During my time in Portland fufilling my work study grant with Browne Trading Company I, of course, enduldged in some nearby restaurants. I wanted to experience the freshest of fish I could so I seamlessly thought of sushi. When asking anyone around town what’s the best spot for sushi, no one paused or hesitated when they said, “Miyake.”
I walked down into a small space under a large hotel building that was dimly lit from a maze-like contemporary designed ceiling and wall. A few tables were scattered around a bar surrounding an open kitchen where 5 or 6 cooks displayed a show of the upmost professionalism and concentration.
Being a single diner, I sat at the bar closest to the kitchen show and had my notebook and point and shoot camera ready to document what I had mentally prepared myself as the best sushi dinner I’d eaten so far. I was not let down. The waitstaff were very friendly and took observation of my ‘nerd-like’ setup and cautiously asked a few questions.

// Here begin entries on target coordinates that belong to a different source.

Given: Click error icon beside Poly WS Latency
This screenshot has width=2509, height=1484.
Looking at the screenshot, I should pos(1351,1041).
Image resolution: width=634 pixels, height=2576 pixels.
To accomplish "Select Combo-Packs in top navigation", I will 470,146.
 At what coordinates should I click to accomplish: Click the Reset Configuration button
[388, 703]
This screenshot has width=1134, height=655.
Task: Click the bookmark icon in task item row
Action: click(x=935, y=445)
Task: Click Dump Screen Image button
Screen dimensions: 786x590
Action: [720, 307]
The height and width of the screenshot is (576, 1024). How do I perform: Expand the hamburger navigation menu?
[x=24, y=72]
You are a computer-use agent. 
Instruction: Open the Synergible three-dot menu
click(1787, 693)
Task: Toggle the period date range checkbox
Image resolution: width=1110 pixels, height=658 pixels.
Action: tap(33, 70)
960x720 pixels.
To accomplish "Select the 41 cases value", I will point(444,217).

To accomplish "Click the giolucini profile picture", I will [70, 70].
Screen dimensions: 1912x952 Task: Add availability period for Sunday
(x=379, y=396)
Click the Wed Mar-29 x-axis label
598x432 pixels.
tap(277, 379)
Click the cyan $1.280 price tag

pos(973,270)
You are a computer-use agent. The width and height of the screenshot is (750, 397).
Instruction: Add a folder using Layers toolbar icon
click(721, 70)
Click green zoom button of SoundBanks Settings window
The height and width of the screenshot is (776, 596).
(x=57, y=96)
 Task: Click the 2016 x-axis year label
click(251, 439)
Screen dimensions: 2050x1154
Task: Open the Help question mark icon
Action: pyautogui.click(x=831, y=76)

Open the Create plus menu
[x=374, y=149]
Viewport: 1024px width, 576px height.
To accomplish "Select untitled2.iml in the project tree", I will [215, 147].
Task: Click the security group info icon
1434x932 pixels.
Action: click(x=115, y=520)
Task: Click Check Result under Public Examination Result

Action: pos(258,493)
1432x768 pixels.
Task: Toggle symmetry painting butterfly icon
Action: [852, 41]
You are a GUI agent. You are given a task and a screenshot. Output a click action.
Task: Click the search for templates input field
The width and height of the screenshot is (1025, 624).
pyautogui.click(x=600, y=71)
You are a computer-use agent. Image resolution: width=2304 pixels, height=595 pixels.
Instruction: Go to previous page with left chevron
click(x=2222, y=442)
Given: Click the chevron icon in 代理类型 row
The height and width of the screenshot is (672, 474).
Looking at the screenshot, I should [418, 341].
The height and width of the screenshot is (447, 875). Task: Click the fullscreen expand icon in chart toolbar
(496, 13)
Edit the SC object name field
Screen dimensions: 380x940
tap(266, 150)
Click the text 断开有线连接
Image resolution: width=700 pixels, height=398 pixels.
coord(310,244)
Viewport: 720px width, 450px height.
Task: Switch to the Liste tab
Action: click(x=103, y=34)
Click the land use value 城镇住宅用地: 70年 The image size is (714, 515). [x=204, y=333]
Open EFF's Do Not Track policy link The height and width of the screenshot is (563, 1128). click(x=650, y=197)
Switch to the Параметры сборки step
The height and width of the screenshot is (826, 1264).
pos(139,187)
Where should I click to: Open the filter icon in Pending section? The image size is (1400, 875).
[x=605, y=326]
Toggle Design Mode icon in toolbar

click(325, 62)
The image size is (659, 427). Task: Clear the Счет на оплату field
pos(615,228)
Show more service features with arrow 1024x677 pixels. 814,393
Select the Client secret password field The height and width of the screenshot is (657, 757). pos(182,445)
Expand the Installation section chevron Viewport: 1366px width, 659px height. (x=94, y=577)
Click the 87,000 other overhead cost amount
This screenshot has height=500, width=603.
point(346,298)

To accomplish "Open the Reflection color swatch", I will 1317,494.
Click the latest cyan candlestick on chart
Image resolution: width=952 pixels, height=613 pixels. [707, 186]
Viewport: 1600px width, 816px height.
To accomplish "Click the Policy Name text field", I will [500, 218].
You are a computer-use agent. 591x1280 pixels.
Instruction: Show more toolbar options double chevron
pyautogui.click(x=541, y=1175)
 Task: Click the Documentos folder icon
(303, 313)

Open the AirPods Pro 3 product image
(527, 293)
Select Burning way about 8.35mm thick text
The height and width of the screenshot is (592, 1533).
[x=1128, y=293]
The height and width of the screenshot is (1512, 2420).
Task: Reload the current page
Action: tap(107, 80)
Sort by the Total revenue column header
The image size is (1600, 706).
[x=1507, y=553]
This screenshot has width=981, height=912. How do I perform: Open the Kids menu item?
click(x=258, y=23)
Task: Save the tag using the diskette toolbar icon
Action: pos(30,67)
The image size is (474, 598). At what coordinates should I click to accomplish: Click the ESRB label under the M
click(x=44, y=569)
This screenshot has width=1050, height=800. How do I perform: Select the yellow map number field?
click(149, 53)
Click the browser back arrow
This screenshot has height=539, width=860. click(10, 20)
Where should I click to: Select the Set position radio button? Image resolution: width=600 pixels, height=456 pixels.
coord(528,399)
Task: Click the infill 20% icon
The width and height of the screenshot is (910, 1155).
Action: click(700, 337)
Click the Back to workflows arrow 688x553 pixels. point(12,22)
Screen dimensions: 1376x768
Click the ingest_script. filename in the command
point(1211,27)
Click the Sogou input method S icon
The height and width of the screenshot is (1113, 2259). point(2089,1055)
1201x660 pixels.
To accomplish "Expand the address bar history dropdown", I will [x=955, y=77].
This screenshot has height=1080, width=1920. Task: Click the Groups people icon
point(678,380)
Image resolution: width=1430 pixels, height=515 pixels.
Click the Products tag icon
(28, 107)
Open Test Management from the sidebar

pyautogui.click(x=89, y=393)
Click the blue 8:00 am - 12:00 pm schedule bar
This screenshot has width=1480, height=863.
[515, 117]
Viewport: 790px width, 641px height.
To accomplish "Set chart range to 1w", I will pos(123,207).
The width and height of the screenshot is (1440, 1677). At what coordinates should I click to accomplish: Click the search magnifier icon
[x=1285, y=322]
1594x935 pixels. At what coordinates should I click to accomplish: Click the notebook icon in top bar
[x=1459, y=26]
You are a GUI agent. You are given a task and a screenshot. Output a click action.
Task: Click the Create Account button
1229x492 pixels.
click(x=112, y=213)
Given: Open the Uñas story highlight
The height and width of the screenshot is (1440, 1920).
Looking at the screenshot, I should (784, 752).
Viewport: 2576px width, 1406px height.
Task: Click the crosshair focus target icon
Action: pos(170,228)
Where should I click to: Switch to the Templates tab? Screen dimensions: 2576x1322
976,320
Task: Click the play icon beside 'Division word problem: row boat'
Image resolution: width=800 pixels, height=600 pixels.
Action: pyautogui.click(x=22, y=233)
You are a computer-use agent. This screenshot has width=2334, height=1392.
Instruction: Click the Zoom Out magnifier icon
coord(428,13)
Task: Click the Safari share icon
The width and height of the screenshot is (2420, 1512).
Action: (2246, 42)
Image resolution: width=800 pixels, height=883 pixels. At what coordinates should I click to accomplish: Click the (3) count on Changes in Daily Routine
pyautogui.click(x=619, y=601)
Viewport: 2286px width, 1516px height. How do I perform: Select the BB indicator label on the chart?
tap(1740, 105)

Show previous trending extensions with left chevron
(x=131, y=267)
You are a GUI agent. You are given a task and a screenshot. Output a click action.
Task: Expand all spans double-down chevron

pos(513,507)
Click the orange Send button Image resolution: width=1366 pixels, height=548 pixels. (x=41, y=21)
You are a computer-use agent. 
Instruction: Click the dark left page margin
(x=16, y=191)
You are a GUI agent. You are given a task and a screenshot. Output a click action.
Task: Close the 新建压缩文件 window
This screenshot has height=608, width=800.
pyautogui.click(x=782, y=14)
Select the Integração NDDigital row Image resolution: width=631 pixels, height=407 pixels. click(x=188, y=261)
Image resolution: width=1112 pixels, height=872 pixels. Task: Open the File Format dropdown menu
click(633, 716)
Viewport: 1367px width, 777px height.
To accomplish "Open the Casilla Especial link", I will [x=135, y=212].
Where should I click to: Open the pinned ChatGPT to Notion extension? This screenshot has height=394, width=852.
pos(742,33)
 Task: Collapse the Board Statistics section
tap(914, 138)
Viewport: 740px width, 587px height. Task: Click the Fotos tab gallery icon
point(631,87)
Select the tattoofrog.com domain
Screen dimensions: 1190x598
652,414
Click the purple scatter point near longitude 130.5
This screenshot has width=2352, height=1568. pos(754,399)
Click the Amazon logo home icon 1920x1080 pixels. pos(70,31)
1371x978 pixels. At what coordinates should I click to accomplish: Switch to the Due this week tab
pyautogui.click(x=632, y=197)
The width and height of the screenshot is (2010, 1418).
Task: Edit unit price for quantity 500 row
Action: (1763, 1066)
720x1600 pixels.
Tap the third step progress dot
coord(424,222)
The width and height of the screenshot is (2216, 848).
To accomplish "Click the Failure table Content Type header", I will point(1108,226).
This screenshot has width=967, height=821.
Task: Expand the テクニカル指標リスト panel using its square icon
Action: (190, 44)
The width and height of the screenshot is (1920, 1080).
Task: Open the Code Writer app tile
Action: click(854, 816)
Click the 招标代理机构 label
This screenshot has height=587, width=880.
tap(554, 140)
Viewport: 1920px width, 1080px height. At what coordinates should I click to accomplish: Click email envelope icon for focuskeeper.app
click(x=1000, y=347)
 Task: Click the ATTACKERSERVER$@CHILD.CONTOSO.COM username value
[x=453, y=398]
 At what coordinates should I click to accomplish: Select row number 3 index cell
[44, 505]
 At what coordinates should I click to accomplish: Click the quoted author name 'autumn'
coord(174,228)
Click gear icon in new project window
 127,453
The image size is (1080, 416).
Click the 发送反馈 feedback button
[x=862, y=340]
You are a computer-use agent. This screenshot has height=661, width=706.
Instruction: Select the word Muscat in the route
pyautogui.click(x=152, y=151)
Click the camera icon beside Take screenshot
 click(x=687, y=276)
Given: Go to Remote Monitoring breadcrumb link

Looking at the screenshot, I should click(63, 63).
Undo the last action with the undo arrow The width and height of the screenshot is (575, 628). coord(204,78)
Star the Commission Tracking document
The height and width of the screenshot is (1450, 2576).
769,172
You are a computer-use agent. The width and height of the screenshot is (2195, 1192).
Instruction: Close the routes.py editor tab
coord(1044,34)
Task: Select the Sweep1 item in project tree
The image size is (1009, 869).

The menu featured some of the best local and imported fish options in the form of sushi, sashimi and cooked preparations as one would expect at a Japanese restaurant. There was a special 5 or 7 course omakase chef’s tasting menu, which I chose the 5 course. Memorable dishes included raw Maine Lobster sashimi tossed in a lemon oil, local grilled Octopus and watermelon radish salad, roasted Swordfish belly with cauliflower and miso puree, and a guinea hen roulade with a corncake all raised on Miyake Farm in Freeport, Maine.
Miyake was an amazing and ambient dining experience, to say the least, that gave me a whole new outlook on Japanese dining and a snobby impression to all mediocre sushi joints down the road.